Kann man einem modernen Krimi, in dem Rätsel- wie Thrillerelemente geschickt zum Einsatz kommen, ein größeres Kompliment machen als das, dass er ungeheuer spannend ist? Für Georgio Faletti jedenfalls scheint Spannung auf diesen beiden Ebenen selbstverständlich zu sein. Er schafft es, den Leser durchgängig zu fesseln, ja weit darüber hinaus zu gehen. So werden etwa die Vorgeschichten der Hauptfiguren psychologisch so glaubwürdig und überzeugend eingewoben, dass ein absolut differenziertes und dennoch geschlossenes Bild entsteht. Er arbeitet stilistisch sauber, deutlich, sodass die komplexe und dennoch stets klar vor Augen geführte Geschichte sehr einprägsam ins Bewusstsein dringen kann. Spaß machen auch die vielen originellen aber stets passenden Metaphern, insbesondere die Vergleiche, die absolut überzeugen, aber am Ende weniger werden.
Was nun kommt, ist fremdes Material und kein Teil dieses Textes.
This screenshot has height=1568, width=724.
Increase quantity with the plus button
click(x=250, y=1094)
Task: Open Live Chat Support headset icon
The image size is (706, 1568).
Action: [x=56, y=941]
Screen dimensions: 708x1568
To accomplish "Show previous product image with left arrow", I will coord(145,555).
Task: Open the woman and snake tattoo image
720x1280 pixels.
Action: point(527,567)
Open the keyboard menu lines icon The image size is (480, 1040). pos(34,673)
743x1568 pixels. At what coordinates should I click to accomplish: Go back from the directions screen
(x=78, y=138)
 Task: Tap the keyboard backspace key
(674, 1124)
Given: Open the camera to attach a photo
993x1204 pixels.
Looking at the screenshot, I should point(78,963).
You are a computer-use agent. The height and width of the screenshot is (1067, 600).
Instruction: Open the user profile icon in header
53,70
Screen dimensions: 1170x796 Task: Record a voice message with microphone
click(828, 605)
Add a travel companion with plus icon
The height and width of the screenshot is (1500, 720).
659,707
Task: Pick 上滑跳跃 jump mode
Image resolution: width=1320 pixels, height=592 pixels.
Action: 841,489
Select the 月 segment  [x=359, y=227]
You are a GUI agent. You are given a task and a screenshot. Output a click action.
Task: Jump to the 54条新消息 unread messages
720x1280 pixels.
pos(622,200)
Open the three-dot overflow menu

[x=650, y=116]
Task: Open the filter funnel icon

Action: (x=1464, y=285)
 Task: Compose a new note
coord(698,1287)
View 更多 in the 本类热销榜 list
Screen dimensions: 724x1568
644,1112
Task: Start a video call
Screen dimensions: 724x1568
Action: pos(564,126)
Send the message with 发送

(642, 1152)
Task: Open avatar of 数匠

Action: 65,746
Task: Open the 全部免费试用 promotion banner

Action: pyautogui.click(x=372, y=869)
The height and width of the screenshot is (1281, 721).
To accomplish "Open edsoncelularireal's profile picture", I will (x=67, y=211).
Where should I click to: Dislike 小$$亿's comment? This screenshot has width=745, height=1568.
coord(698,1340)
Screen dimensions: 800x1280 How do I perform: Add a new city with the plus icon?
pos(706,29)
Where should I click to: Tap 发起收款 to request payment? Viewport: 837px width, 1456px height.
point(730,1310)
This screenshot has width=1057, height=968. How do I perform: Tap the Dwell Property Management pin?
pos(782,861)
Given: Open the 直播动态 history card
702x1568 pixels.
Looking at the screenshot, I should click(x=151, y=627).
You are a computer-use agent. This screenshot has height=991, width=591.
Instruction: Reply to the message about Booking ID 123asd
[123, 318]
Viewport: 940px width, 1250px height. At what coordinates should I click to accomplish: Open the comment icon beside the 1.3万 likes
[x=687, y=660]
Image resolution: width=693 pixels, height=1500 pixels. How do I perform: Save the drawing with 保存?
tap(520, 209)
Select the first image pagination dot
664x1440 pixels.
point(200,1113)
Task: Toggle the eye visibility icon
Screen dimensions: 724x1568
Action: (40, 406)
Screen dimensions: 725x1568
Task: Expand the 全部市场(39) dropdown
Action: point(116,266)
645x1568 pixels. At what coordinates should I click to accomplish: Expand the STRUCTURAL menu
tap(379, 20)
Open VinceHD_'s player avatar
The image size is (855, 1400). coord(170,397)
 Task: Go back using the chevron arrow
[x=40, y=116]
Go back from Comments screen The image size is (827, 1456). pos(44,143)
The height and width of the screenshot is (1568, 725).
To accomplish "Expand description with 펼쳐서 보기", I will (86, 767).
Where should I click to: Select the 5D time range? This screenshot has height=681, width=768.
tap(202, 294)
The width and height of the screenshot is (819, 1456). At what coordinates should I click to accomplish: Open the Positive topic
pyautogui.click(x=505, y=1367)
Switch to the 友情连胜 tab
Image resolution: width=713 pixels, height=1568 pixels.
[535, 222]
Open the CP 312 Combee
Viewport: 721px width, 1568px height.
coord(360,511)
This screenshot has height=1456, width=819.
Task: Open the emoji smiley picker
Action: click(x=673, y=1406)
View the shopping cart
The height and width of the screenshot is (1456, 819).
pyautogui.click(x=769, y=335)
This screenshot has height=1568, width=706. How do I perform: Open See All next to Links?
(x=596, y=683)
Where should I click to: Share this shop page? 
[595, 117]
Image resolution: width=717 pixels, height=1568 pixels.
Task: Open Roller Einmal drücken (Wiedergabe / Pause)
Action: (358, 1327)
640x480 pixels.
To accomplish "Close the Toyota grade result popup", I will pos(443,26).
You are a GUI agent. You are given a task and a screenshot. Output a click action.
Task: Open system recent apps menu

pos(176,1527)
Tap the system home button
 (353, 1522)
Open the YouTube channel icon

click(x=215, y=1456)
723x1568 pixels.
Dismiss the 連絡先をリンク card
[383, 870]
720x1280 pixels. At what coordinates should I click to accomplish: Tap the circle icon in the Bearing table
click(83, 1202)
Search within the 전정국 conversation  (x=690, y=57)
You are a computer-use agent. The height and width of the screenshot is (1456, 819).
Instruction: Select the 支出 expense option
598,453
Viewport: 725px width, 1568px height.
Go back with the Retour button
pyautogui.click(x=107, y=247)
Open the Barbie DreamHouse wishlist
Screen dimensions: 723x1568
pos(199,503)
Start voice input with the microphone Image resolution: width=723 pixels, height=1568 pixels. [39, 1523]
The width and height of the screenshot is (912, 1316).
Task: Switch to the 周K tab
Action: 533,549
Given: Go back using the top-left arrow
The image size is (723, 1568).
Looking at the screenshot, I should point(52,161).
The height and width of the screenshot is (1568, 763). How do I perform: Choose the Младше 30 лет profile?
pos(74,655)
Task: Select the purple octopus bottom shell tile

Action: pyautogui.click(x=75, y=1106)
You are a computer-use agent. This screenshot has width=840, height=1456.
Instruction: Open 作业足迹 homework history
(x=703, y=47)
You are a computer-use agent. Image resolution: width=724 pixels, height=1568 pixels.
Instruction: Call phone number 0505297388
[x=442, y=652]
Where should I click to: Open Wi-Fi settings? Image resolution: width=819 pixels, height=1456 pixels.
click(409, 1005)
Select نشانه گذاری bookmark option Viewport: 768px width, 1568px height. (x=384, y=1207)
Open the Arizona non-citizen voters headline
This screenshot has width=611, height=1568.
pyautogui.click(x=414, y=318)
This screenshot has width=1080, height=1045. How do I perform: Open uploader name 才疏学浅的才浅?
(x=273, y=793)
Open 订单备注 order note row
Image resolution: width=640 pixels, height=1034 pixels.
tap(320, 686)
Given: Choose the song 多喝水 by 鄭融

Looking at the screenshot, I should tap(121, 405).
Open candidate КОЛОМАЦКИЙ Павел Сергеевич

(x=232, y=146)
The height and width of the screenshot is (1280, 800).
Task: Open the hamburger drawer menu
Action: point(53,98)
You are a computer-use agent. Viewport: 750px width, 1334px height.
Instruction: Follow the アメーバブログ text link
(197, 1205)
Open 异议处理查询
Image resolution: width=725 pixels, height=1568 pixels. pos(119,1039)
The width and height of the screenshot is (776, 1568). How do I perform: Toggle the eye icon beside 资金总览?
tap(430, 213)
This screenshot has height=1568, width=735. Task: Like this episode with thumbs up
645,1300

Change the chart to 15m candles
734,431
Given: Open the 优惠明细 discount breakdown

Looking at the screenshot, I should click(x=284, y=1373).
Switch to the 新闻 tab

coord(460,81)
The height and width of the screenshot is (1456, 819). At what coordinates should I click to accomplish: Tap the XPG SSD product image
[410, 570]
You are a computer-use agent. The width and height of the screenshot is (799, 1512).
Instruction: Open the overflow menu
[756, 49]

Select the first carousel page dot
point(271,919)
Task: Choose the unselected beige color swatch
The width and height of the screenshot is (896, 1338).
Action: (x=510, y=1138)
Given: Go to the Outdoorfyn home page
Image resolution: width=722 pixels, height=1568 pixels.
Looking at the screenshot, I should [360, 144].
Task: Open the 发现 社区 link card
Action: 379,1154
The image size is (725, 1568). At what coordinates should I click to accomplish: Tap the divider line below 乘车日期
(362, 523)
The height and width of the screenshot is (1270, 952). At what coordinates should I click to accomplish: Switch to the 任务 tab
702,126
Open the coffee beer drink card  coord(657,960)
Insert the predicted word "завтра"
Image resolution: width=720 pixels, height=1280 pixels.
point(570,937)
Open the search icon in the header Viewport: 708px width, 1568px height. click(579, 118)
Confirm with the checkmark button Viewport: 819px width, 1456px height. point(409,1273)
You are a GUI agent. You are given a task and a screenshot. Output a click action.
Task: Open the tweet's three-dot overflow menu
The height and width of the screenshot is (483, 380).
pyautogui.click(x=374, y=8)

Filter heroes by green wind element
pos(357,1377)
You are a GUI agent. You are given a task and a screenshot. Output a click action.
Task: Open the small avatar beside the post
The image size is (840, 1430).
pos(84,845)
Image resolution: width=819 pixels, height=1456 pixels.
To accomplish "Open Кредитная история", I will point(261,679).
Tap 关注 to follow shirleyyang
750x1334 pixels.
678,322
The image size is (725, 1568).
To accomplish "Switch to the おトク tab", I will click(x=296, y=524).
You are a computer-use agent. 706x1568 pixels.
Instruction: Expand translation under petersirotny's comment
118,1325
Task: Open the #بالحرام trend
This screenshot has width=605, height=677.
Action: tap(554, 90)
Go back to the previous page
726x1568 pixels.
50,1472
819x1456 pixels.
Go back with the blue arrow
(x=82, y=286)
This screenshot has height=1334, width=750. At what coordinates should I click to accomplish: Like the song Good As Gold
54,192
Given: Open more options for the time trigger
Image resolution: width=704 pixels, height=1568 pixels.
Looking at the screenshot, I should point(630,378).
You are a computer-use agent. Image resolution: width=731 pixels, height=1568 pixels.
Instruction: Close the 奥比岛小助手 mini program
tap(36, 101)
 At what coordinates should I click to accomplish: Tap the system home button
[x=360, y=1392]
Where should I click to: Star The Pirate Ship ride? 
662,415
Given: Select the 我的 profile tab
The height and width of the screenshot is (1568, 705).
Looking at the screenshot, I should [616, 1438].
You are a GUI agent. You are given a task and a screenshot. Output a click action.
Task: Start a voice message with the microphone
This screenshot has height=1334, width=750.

Überhaupt ist am Ende der Lektüre ein wenig Katerstimmung angesagt, aber ist – um es einmal übertragen zu sagen – dies nicht bei jedem exzessiven Genuss vom Hochprozentigen der Fall? Das Verlangen nach mehr Faletti macht sich eindeutig bemerkbar und man hofft inständig, dass ein neuer Faletti nicht wieder drei Jahre benötigen wird, um ins Deutsche übersetzt zu werden. Den Übersetzern gehört übrigens ebenfalls ein dickes Lob, selten hat man nämlich den Eindruck von einer solchen Professionalität und Sorgfältigkeit ihrer Arbeit. Der Fall
Jean-Loup Verdier, eine der Hauptfiguren des Romans, führt ein scheinbar sorgloses Leben. Er lebt in einer Villa und ist Starmoderator einer beliebten Call-in-Sendung „Voices“ von Radio Monte Carlo. Als ein unbekannter Anrufer gesteht, ein Mörder zu sein, tut Jean-Loup dies zunächst als Scherz ab. Als aber am nächsten Tag die Leichen eines berühmten Formel-1-Fahrers und seiner Freundin tot auf ihrer Yacht gefunden werden, bricht das Verbrechen in die sonst heile Welt von Monaco ein. Insbesondere die Art des Mordes - den beiden wurde die Gesichtshaut abgezogen - lassen auf einen besonders grausamen, dabei sehr überlegt vorgehenden Täter schließen. Der Mörder hat nichts als einen Schriftzug aus Blut hinterlassen: „Ich töte“. Der fürchterliche Mord bleibt nicht der einzige. So meldet sich der unbekannte Anrufer erneut bei Radio Monte Carlo, kündigt eine neue Tat an und gibt der Polizei sogar Hinweise auf das nächste Opfer. Der Hinweis ist ein bestimmter Musiktitel. Wer ist dieses Phantom, den Frank Ottobre, ein freigestellter FBI-Agent und Nicolas Hulot, Kommissar der Sûreté, nun fieberhaft zu ergreifen suchen? Eine Jagd rund um Monaco und der wunderschönen südfranzösischen Küste beginnt, in deren Verlauf es einige Überraschungen geben wird.
Frank Kaufmann
Giorgio Faletti: Ich töte. Roman. Aus dem Italienischen von Christiane Rhein, Suse Vetterlein und Sigrun Zühlke. Goldmann, München, 2005. Taschenbuch, 671 S., 10 ¤. ISBN 3-442-45758-0.